Objective: We sought to assess the capacity to provide cesarean delivery (CD) in health facilities in low- and middle-income countries.
Study design: We conducted secondary analysis of 719 health facilities, in 26 countries in Africa, the Pacific, Asia, and the Mediterranean, using facility-based cross-sectional data from the World Health Organization Situational Analysis Tool to Assess Emergency and Essential Surgical Care.
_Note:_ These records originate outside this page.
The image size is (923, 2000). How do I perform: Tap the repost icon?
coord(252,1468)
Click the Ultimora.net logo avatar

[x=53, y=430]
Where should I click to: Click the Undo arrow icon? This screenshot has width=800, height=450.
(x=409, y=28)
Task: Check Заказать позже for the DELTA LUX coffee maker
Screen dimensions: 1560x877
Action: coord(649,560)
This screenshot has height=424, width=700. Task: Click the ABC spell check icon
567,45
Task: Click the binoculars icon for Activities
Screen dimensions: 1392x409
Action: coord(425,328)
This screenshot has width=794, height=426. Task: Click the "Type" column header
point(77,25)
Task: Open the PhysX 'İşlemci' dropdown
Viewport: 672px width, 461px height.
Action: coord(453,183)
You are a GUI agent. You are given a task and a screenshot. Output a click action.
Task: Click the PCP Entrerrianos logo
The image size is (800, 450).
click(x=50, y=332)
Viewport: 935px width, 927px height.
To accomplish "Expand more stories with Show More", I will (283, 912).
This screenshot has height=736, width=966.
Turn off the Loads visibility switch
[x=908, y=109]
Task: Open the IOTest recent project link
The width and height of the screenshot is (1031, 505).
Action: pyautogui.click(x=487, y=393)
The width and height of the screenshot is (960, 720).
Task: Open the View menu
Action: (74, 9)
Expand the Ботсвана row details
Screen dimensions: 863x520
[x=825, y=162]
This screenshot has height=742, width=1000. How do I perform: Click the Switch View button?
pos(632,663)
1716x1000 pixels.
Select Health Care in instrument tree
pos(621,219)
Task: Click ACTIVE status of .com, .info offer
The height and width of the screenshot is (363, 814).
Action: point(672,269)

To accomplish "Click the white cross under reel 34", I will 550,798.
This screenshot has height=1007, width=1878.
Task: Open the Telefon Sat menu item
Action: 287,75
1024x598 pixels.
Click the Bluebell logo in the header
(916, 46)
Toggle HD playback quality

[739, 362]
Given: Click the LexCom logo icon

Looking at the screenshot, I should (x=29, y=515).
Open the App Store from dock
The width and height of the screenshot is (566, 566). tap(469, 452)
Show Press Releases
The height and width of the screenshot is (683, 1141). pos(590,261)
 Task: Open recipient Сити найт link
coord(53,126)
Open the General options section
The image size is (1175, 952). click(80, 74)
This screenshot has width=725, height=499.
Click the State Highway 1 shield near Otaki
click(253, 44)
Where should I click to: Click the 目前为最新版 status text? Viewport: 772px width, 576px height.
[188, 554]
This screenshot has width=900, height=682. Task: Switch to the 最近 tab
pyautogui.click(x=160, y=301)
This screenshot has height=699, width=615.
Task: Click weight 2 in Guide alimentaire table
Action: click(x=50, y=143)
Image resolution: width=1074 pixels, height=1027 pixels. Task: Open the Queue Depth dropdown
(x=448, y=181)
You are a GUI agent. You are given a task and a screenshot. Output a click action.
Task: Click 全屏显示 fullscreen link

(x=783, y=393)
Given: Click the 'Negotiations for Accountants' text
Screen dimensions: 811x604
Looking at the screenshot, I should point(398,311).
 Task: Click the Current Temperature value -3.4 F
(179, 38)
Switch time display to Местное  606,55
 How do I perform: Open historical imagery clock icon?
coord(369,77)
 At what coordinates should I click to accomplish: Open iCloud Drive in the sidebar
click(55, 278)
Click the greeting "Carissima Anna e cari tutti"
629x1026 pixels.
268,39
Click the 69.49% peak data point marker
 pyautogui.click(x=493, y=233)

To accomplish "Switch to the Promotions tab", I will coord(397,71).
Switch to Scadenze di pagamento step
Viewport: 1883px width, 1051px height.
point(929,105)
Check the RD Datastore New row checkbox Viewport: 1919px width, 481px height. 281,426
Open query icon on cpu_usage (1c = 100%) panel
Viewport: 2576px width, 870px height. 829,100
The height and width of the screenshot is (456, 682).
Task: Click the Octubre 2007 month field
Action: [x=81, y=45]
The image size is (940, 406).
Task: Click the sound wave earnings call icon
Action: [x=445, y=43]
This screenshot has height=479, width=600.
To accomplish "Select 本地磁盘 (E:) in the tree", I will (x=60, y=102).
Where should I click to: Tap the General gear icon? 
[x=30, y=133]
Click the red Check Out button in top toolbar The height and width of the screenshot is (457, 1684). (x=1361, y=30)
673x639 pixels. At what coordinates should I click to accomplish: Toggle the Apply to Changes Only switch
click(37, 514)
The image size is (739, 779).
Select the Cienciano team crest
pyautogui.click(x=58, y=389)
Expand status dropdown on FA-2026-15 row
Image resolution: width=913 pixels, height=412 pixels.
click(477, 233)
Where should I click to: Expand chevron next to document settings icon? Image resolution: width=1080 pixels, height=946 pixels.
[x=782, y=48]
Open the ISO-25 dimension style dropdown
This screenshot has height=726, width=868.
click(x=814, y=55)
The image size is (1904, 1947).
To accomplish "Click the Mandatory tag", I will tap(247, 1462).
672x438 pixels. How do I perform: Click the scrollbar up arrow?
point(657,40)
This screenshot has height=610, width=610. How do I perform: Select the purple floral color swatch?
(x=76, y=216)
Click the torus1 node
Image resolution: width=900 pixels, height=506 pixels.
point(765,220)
Results: A total of 531 (73.8%) facilities reported performing CD. In all, 126 (17.5%) facilities did not perform but referred CD; the most common reasons for doing so were lack of skills (53.2%) and nonfunctioning equipment (42.9%). All health facilities surveyed had at least 1 operating room. Of the facilities performing CD, 47.3% did not report the presence of any type of anesthesia provider and 17.9% did not report the presence of any type of obstetric/gynecological or surgical care provider. In facilities reporting a lack of functioning equipment, 26.4% had no access to an oxygen supply, 60.8% had no access to an anesthesia machine, and 65.9% had no access to a blood bank.
Conclusion: Provision of CD in facilities in low- and middle-income countries is hindered by a lack of an adequate anesthetic and surgical workforce and availability of oxygen, anesthesia, and blood banks.
Keywords: cesarean delivery; low- and middle-income countries; obstetric services; surgery.